19. Key Systems language commands
LIBNAME to define libraries
FILENAME to define specific files, such as for text data to input or output text
TITLE THIS TITLE WILL APPEAR ON ALL OUTPUT IN LISTING until a new title line is given;
%INCLUDE
%LET year=2011;
%LET ABC = “Randy Ellis”;
20. Major procs you will want to master
DATA step !!!!! Counts as a procedure;
PROC CONTENTS
PROC PRINT
PROC MEANS
PROC SORT
PROC FREQ frequencies
PROC SUMMARY (Can be done using MEANS, but easier)
PROC CORR (Can be done using Means or Summary)
PROC REG OLS or GLS
PROC GLM General Linear Models with automatically created fixed effects
PROC FORMAT /INFORMAT
PROC UNIVARIATE
PROC GENMOD nonlinear models
PROG SURVEYREG clustered errors
None of the above will execute unless a new PROC is started OR you include a RUN; statement.

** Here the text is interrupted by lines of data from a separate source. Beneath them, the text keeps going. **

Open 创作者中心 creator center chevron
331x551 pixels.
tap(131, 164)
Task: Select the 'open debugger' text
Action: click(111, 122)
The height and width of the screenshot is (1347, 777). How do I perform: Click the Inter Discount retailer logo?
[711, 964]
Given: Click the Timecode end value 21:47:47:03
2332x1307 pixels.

21. Formats are very powerful. Here is an example from the MarketScan data. One use is to simply recode variables so that richer labels are possible.
Another use is to look up or merge on other information in large files.
Proc format;
value $region
1=’1-Northeast Region ‘
2=’2-North Central Region ‘
3=’3-South Region ‘
4=’4-West Region ‘
5=’5-Unknown Region ‘
;
value $sex
1=‘1-Male ‘
2=‘2-Female ‘
other=‘ Missing/Unknown’
;
*Three different uses of formats;
Data one ;
sex=’1’;
region=1;
Label sex = ‘patient sex =1 if male’;
label region = census region;
run;
Proc print data = one;
Run;
data two;
set one;
Format sex $sex.; * permanently assigns sex format to this variable and stores format with the dataset;
Run;
Proc print data = two;
Run;
Proc contents data = two;
Run;
*be careful if the format is very long!;
Data three;
Set one;
Charsex=put(sex,$sex.);
Run;
*maps sex into the label, and saves a new variable as the text strings. Be careful can be very long;
Proc print data =three;
Run;
Proc print data = one;
Format sex $sex.;
*this is almost always the best way to use formats: Only on your results of procs, not saved as part of the datasets;
Run;
If you are trying to learn SAS on your own, then I recommend you buy:
The Little SAS Book: A Primer, Fifth Edition (or an earlier one)
Nov 7, 2012
by Lora Delwiche and Susan Slaughter
Beginners introduction to SAS. Probably the best single book to buy when learning SAS.